Horst Sokolowski (m.) freut sich über die gelungene Operation, die der Oberarzt Khairi Mohamed Daabak (l.) und die Chefärztin Prof. Dr. Uta Schick vom Clemenshospital an seiner Wirbelsäule durchgeführt haben.

Den Willen zum Durchhalten nie verloren

[05.06.2013]

Am Tisch zu sitzen und dabei dem Gegenüber in die Augen schauen zu können, was für die meisten Menschen eine Selbstverständlichkeit ist, war für Horst Sokolowski seit seinem Sturz im November unmöglich. Der 59-Jährige leidet an Morbus Bechterew, einer schmerzhaften entzündlichen Versteifung der kleinen Wirbelgelenke. Es wird geschätzt, dass in Deutschland rund 1,6 Mio. Betroffene leben, die Erkrankung jedoch nur bei etwa 100.000 bis 150.000 Menschen tatsächlich in Erscheinung tritt.

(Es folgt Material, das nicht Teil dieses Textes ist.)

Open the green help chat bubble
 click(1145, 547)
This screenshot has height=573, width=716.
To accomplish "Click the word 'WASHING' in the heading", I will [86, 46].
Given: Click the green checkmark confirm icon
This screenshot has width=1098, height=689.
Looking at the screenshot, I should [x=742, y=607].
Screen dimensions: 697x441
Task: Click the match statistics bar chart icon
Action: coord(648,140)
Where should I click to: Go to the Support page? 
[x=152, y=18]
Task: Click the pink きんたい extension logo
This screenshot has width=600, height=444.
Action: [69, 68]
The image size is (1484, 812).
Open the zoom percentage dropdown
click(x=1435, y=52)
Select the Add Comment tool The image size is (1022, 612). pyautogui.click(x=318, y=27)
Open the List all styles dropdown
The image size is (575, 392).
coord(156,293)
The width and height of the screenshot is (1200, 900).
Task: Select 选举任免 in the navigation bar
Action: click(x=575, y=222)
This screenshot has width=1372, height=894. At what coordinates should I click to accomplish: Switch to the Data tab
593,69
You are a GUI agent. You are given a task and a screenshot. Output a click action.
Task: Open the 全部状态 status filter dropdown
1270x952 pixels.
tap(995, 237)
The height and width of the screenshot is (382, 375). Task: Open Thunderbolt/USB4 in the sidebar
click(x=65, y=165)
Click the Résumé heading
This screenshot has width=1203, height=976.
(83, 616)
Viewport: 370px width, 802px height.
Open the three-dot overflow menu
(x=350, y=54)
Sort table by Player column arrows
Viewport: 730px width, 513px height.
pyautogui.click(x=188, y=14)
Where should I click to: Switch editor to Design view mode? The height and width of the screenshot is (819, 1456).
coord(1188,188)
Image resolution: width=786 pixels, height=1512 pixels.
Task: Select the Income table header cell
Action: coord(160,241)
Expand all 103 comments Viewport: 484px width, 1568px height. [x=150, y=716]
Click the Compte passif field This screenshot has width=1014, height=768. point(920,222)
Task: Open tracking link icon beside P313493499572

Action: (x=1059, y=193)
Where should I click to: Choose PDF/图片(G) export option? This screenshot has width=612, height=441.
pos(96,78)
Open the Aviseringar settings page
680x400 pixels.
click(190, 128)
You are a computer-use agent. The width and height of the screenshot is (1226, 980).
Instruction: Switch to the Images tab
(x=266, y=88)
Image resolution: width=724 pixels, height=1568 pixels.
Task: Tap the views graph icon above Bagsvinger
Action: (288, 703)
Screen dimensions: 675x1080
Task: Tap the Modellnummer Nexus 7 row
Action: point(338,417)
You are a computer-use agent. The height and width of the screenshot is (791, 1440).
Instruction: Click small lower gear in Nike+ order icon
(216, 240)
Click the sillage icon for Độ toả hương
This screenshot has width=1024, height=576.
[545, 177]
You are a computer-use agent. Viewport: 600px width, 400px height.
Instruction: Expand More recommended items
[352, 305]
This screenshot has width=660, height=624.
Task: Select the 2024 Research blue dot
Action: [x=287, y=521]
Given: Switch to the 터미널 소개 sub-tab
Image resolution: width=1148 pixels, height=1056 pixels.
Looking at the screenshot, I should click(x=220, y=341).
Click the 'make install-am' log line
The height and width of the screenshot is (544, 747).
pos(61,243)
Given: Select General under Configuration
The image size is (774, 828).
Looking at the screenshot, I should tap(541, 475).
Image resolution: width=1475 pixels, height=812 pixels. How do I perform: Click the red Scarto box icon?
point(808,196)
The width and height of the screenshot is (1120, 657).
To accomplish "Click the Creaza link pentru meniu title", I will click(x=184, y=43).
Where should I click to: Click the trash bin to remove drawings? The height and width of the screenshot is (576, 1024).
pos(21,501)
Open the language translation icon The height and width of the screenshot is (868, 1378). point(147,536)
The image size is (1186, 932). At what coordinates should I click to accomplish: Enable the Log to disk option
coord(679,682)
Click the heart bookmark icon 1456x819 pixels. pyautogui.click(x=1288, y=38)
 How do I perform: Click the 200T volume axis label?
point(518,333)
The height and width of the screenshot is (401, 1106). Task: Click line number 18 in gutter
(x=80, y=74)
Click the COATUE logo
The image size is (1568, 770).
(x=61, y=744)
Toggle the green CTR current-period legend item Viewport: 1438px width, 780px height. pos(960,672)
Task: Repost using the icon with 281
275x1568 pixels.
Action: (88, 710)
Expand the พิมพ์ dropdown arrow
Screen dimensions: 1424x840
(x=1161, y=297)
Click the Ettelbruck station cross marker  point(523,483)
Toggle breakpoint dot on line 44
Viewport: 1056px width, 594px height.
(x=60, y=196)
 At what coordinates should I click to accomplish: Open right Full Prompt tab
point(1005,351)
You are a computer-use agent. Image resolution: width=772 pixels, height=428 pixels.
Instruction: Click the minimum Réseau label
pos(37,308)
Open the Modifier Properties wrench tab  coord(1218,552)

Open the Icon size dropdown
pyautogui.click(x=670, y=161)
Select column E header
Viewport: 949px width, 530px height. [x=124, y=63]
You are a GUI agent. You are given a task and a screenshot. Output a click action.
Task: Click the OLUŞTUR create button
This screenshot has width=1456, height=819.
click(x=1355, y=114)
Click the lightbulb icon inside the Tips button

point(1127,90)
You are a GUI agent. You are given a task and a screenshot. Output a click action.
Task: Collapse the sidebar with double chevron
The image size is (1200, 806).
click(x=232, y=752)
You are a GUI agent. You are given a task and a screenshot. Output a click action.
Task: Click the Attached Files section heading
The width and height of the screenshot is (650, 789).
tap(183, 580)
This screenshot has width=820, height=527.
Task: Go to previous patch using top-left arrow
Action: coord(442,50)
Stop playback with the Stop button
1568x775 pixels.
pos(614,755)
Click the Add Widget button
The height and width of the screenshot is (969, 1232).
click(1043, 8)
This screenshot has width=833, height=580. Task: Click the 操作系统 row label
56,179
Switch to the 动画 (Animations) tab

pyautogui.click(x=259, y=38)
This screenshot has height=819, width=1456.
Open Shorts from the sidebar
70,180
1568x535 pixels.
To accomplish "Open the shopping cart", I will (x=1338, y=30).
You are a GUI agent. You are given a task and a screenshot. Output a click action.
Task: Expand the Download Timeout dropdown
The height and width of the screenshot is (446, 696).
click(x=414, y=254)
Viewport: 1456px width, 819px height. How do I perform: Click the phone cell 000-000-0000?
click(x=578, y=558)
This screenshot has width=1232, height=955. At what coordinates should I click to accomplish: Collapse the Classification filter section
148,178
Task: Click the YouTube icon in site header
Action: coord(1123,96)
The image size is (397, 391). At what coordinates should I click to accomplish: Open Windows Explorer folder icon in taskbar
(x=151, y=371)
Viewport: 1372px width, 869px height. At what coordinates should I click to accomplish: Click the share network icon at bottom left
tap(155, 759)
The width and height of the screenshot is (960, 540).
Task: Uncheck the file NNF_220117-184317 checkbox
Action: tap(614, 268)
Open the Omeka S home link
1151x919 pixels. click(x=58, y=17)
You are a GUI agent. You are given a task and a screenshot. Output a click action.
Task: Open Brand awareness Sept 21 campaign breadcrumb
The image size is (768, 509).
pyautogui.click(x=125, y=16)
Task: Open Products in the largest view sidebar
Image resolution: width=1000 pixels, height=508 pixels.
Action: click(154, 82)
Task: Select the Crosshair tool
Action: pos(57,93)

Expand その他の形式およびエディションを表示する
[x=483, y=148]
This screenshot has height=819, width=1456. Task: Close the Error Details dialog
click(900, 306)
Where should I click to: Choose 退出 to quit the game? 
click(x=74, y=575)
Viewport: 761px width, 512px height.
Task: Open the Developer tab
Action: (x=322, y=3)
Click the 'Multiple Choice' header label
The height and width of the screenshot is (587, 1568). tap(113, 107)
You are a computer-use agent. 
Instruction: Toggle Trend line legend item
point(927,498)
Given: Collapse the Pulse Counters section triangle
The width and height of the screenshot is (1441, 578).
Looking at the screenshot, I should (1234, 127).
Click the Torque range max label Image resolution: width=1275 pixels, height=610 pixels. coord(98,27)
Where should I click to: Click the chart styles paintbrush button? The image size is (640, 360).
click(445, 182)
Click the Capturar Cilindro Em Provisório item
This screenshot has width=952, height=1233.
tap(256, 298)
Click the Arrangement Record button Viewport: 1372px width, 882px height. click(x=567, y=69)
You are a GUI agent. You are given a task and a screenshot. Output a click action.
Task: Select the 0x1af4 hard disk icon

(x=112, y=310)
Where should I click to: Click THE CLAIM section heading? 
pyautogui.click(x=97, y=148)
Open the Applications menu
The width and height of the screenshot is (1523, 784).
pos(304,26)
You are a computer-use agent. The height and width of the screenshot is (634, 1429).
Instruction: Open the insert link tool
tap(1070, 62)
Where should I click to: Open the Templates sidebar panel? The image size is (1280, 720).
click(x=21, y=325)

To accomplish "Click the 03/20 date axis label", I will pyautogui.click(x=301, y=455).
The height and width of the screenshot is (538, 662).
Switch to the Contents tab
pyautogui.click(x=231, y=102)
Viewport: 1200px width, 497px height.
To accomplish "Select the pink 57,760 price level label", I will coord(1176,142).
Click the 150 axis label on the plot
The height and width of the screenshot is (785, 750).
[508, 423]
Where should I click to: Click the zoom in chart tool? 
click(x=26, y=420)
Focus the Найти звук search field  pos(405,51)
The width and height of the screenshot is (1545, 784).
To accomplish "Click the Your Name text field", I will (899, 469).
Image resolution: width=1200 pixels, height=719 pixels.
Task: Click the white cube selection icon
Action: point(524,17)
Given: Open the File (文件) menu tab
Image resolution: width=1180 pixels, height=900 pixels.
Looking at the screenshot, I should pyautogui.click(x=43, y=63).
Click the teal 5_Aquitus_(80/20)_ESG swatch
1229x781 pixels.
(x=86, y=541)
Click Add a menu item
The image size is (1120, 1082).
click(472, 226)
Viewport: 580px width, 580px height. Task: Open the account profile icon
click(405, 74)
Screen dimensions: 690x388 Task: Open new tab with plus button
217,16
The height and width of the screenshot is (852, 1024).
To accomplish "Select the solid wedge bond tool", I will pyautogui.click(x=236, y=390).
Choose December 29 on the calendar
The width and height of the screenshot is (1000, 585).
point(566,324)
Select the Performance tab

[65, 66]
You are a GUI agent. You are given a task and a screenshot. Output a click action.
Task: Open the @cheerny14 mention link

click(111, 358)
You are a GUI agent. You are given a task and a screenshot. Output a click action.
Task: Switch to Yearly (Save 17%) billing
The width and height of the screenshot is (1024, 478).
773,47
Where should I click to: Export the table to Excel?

Mit 20 traten die ersten Beschwerden auf, er kam morgens immer schwerer aus dem Bett und hatte ständig Rückenschmerzen. Über die Jahre nahmen die Beschwerden zu, seit rund 15 Jahren ist auch die Halswirbelsäule betroffen, der Blick über die Schulter wurde unmöglich. Dann kam Ende letzten Jahres der Sturz von der Terrasse in den Garten „mir wurde schwindelig und ich stürzte kopfüber den Hang hinunter“ beschreibt Sokolowski den folgenschweren Unfall. Mehrere Halswirbel brachen und schoben sich ineinander, das Kinn sank auf die Brust, ein Anheben des Kopfes wurde unmöglich. „Ich habe mich anfangs nur von Speiseeis ernährt, das rutschte gut und kühlte den betroffenen Bereich“ erinnert sich Sokolowski. Außerdem drückten die gebrochenen Wirbelkörper auf das Rückenmark und verursachten Ausfallserscheinungen in Händen und Füßen. Sein Hausarzt riet ihm zum Gang ins Clemenshospital, in dem die Klinik für Neurochirurgie mit der Operation schwerer Schädigungen der Wirbelsäule vertraut ist. Deren Chefärztin Prof. Dr. Uta Schick war beeindruckt von der Schwere der Verletzung „einen solchen Fall habe ich in 20 Jahren noch nicht gesehen!“

Der gut geplante Eingriff wurde an zwei Tagen durchgeführt. Von 8 bis 20 Uhr stand das OP-Team beim ersten Termin am Operationstisch, das Rückenmark wurde entlastet und der Hals vom dritten Halswirbel bis zum dritten Brustwirbel mit Spezialschrauben und Metallstangen in die richtige Position gebracht. Eine Sisyphosarbeit. Eine Woche später folgte der zweite Eingriff, bei dem das Brustbein gespalten wurde und ein Titankörbchen als Ersatz für die gebrochenen Wirbelkörper eingesetzt wurde. „Eine wichtige Hilfe bei dem Eingriff war ein Navigationssystem, das es in dieser Form in Münster nur bei uns gibt und die Platzierung der sogenannten Pedikelschrauben sicher macht“, erläutert Prof. Schick. Für diese Technik, die im letzten Jahr 35-mal an der Halswirbelsäule im Clemenshospital eingesetzt wurde, ist die Klinik am Düesbergweg eine der Referenzkliniken der Herstellerfirma Brainlab.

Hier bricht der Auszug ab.